Bioluminescence et réponse à une stimulation photique
Les poissons-lanternes sont connus pour leur bioluminescence, qui leur permet de produire et de contrôler leur propre lumière par la présence de photophores luminescents disposés systématiquement sur leur corps. Les photophores sont des organes lumineux complexes, situés sur différents endroits de leur corps, qui leur permettent de communiquer, de se camoufler ou d'attirer des proies. Ces organes lumineux peuvent être disposés en bandes, en taches, en croissants ou en cercles autour de leur corps, créant une variété de motifs et de couleurs[15].

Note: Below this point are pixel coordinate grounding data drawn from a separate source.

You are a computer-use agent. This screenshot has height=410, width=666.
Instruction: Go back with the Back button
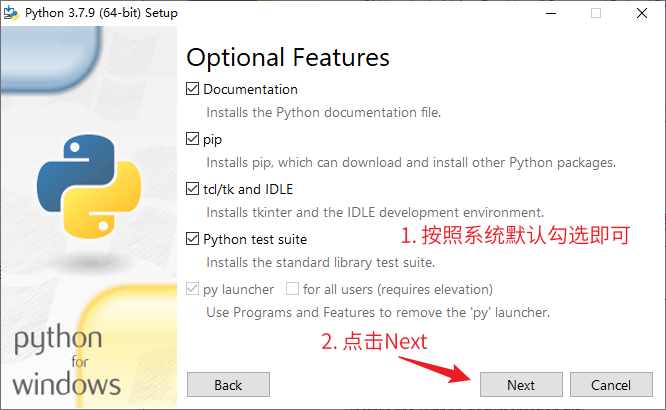(x=228, y=385)
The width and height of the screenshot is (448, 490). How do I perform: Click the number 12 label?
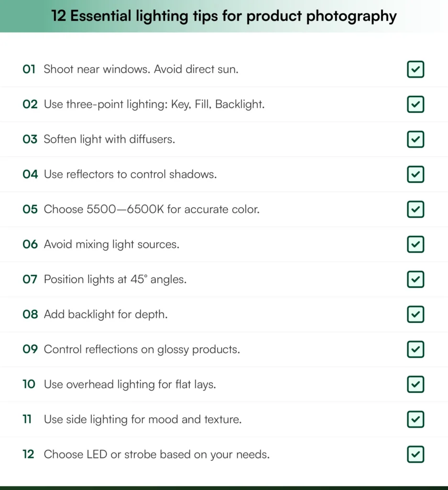29,454
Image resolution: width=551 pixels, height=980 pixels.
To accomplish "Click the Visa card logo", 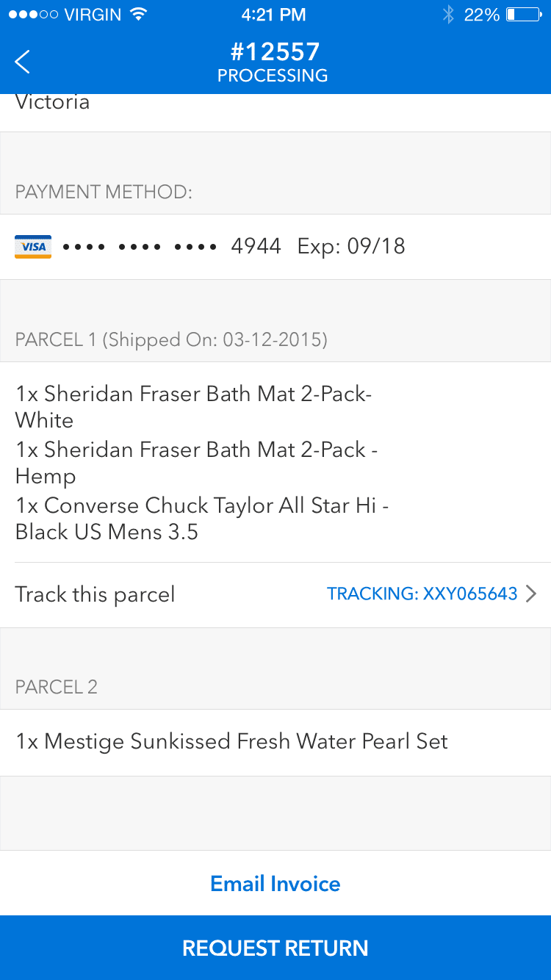I will coord(33,247).
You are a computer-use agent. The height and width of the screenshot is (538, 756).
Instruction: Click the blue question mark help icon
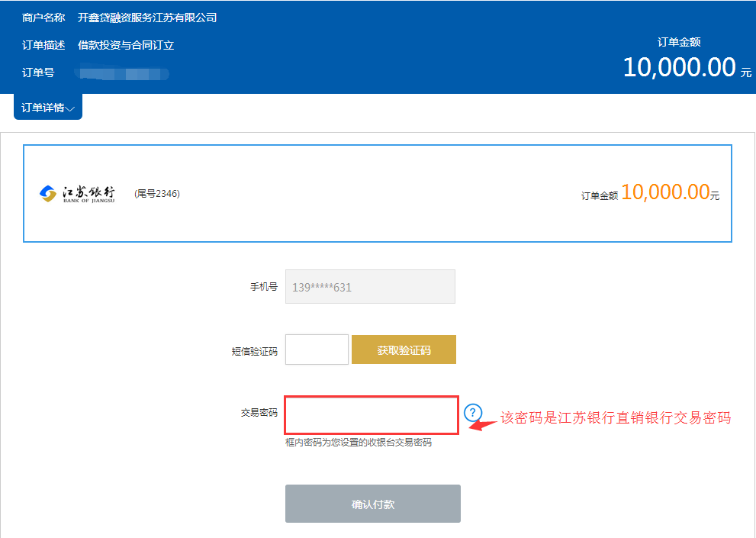(473, 413)
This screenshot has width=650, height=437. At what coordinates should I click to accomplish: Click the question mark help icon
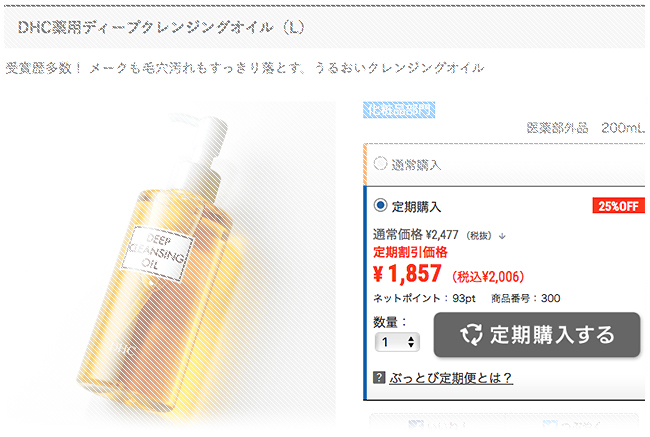(379, 377)
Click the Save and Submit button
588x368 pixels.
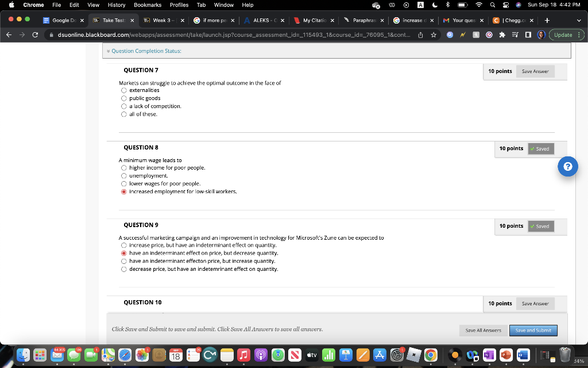[533, 331]
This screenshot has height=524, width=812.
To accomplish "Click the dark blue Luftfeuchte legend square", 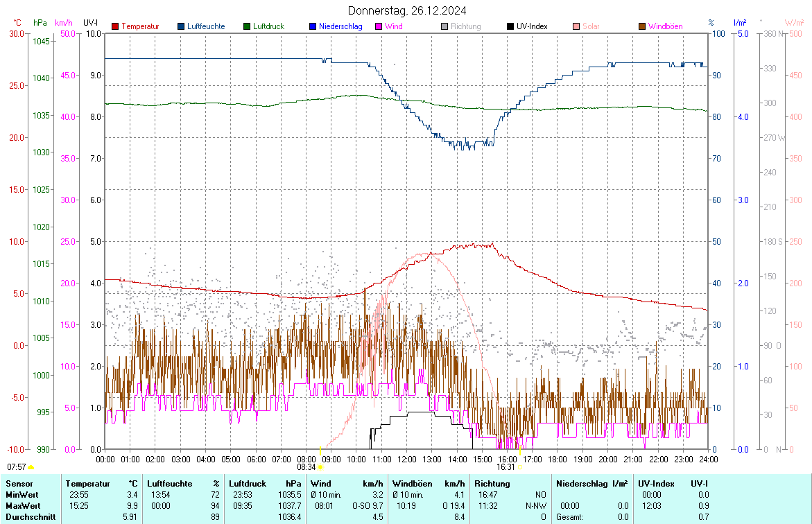I will [x=182, y=26].
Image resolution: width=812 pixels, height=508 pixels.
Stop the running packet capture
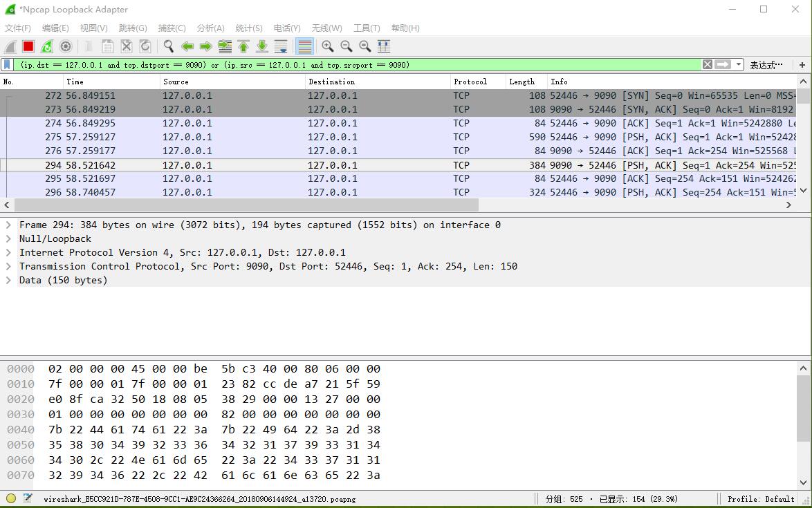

Ces organes émettent une lumière bleu-vert-jaune faible à vive, qui est le résultat d'une réaction chimique d'oxydation, déclenchée et régulée par le système nerveux. Le composé luciférine est responsable de l'effet de luminescence et de la couleur et qui est catalysé par l'enzyme luciférase. Ce composé est présent dans de nombreux autres groupes bioluminescents marins et terrestres avec des structures chimiques différentes[16].Cette adaptation aurait pu évoluer lorsque ces poissons ont commencé à habiter les eaux plus sombres de l'océan[17]. La distribution ventrale caractéristique des photophores de poissons suggère que leur luminescence réduit la silhouette lorsqu'elle est vue sur un fond de lumière devenant de plus en plus sombre. Ces poissons font correspondre leur luminescence à l'éclairage de fond des océans en manipulant l'intensité des photophore à la suite d’une stimulation visuelle dite stimulation photique. Des expériences ont démontré la capacité de contrôle neuronal direct des photophores chez plusieurs espèces de myctophidés qui dépendent également des caractéristiques morphologiques et comportementales selon l’espèce de myctophidés[15].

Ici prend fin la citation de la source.